Focused physical therapy is imperative and includes a combination of muscle strengthening, muscle lengthening, proprioceptive training, and optimization of joint kinematics. Initially, the patient is asked to follow spinal precautions, including avoidance of lumbar extension, lateral flexion, and rotation for 8–12 weeks, as well as any activities that reproduce pain. The lumbosacral brace is removed during therapy, and the rehabilitation program established by Dr Watkins can begin once a patient’s severe spasm has subsided. We couple the Watkins’ Protocol with bracing and core truncal exercises (hollowing) using a pressure biofeedback unit to promote isolated deep multifidi and transversus abdominus neuromuscular control. Acute rehabilitation also includes a progression of sport-specific and position-specific static and dynamic proprioceptive training, aquatic therapy for cardiovascular endurance, joint mobilization, and soft tissue manipulation. Pulsed thermal ultrasound may also be used along the fracture site, as some literature supports the use of this modality to promote bone healing.65
Spinal precautions are usually uplifted around 2–3 months, and the patient begins a sport-specific and position-specific progression at that time. First, the patient begins a gradual running progression in the sagittal plane only, followed by a progression of multidirectional movements 2–3 weeks later, so that extension and rotation of the lumbar spine are not initiated simultaneously. Both the volume and intensity of training are tracked using a wearable accelerometer and are slowly progressed to the patient’s historic workload as long as the patient remains pain-free. If symptoms are still present at 3 months, continued therapy with modifications in the therapy protocol are made until they improve. Rarely is advanced imaging obtained again such as CT due to excessive radiation exposure. However, if the patient is recalcitrant to conservative treatment then a CT may be obtained to assess fracture healing status.

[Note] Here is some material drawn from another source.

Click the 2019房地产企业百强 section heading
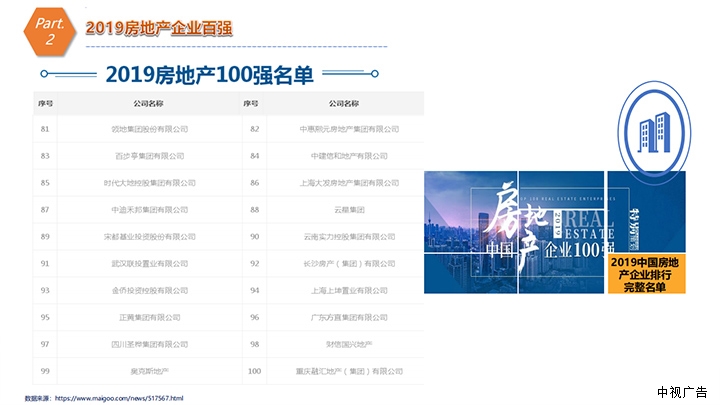The height and width of the screenshot is (405, 720). 159,28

Operative treatment of stress fractures in this practice is rare and heavily case-dependent. In professional athletes, conservative management with rest and focused rehabilitation achieves excellent results in acute stress reactions and thus operative treatment is rarely indicated. In cases of adolescent spondylolysis with recalcitrant symptoms, direct repair with placement of the bone graft and motion-sparing instrumentation may be used. Figure 7 depicts a case of multilevel spondylolysis in an adolescent athlete that was treated using bilateral screw-lamina hook constructs.
Acute lumbar stress fractures are relatively common phenomena in highly active individuals, however, there is limited literature suggesting treatment guidelines, especially for lumbar pedicle fractures. The literature outlined here combined with specific treatment guidelines suggest that patients overall do well with restriction from sports and focused physical therapy. Surgical techniques exist for the treatment of acute stress reaction, however, this decision must be made on a case-by-case basis.